Leptospirosis (lep–to–spy–ro–sis), also known as (Weil’s disease) is a potentially serious bacterial illness. Leptospirosis can affect many parts of the body and equally affects both humans and animals. Of the 100 serotypes of leptospirosis only L. icterohaemorrhagiae, L. hardjo and L. canicola have been shown to cause human disease.
Leptospirosis is essentially animal infections by spirocheats – Leptospira that affects humans under certain environmental condition. In humans it causes a wide range of symptoms, and some infected persons may have no symptoms at all.
Symptoms of leptospirosis include high fever, severe headache, chills, muscle aches, and vomiting, and may include jaundice (yellow skin and eyes), red eyes, abdominal pain, diarrhea, or a rash. If the disease is not treated, the patient could develop kidney damage, meningitis (inflammation of the membrane around the brain and spinal cord), liver failure, and respiratory distress. In rare cases death occurs. Many of these symptoms can be mistaken for other diseases.

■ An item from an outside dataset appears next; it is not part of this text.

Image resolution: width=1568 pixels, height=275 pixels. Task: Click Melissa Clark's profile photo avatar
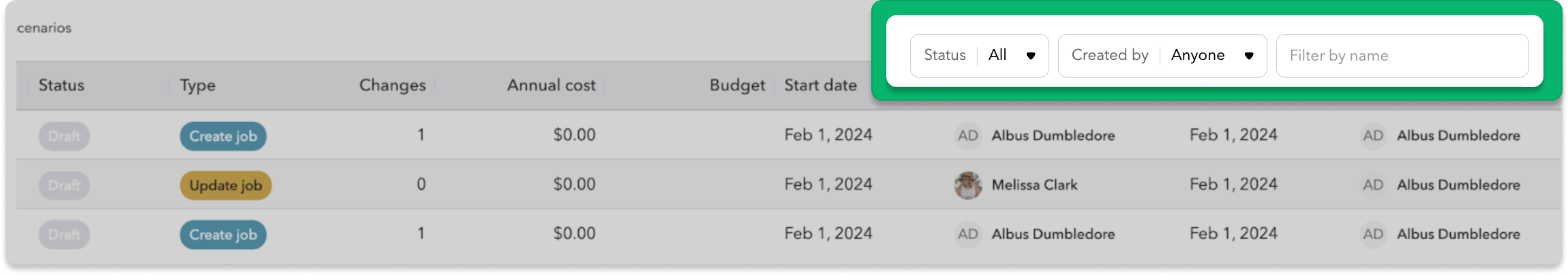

Over the years two distinct epidemiological patterns have evolved, the rural and the urban pattern. In cities rodents that infest the sewage systems and free living animals act as carriers even a mild rain fall chokes the poorly maintain drainage systems flooding the roads and causing upsurges of leptospirosis during monsoon. In rural form the outbreaks are associated with agricultural event such as seeding, planting, and harvesting.
Leptospirosis is grossly under reported, this is mainly due to lack of awareness about the disease among medical professionals and difficulties in laboratory diagnosis of the disease.